KEFEK VE İSTANBUL SÖZLEŞMESİ’NİN ETKİN UYGULANMASI VE İZLENMESİ ALT KOMİSYONU

KEFEK 25 Şubat 2009 tarihli 5840 sayılı Kanunla kurulmuştur. Komisyonun amacı, “kadın haklarının korunması ve geliştirilmesine, kadın erkek eşitliğinin sağlanmasına yönelik çalışmalar yürütmek, ülkemizdeki ve uluslararası alandaki gelişmeleri izlemek, kanun tekliflerini incelemek ve istenildiğinde komisyonlara görüş sunmak"

Kadına yönelik şiddet temasıyla doğrudan ilişkili olarak bu komisyonun 2018 yılında kurulan bir başka alt komisyonu bulunmaktadır: İstanbul Sözleşmesinin Etkin Uygulanması ve İzlenmesi Alt Komisyonuydu.

Son 8 yıllık dönemde her iç tüzük tartışmasında gündeme gelen şeylerden biri de “KEFEK kaldırılıyor” üzerineydi.

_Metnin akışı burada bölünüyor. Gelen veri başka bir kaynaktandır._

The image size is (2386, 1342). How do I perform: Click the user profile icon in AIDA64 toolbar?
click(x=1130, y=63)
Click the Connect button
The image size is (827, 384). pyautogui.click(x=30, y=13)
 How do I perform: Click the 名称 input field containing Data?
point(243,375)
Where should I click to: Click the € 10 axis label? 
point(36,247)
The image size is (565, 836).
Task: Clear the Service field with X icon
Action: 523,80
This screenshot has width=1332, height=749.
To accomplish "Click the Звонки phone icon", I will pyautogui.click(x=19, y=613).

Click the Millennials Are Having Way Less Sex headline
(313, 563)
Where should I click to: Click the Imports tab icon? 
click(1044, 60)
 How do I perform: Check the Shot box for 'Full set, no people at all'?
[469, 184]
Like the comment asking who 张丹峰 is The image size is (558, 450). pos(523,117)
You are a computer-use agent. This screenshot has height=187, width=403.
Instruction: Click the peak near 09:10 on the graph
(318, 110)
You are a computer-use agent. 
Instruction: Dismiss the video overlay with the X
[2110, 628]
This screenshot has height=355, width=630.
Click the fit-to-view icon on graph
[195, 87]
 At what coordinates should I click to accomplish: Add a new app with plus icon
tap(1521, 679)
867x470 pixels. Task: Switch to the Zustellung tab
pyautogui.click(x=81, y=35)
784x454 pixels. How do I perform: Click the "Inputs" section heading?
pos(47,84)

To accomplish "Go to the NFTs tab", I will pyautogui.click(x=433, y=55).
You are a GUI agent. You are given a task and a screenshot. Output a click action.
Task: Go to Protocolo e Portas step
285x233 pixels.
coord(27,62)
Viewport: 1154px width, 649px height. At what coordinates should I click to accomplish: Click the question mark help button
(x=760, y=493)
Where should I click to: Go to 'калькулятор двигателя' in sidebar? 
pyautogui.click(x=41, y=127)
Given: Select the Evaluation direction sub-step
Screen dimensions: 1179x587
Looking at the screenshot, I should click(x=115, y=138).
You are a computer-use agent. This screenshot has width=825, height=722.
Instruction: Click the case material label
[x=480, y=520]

 Meclis bünyesinde kadın-erkek eşitliği için çalışacak bir komisyon kurulması için tartışmalar 1998’de başlamıştı. İki kadın vekil Kadın Erkek Eşitliğini Araştırma Komisyonu kurulması için teklif vermiş, 3 ay çalışan bu komisyon Türkiye’deki durumu ortaya koymuş, Kadının Statüsü Genel Müdürlüğü (KSGM) tarafından da basılan bir rapor hazırlanmıştı. Rapor; kadın-erkek eşitsizliğini ortadan kaldırmak için Mecliste daimi ve iç tüzük ile kurulmuş bir Kadın Erkek Eşitliği Komisyonu oluşturulması önerisini içermişti.

◼ Komisyon için meclis görüşmeleri ise 11 yıl sonra ancak gerçekleşebilmişti. Kadın hareketi komisyonun adının “Kadın Erkek Eşitliği Komisyonu” olmasında ısrarcı olmuştu. Ama partiler arası uzlaşmaya rağmen komisyonun adı AKP emrivakisiyle “Fırsat Eşitliği” komisyonu oldu. Yani kadınla erkeğin eşit olduğu fikri bile meclisten kapı dışarı edildi.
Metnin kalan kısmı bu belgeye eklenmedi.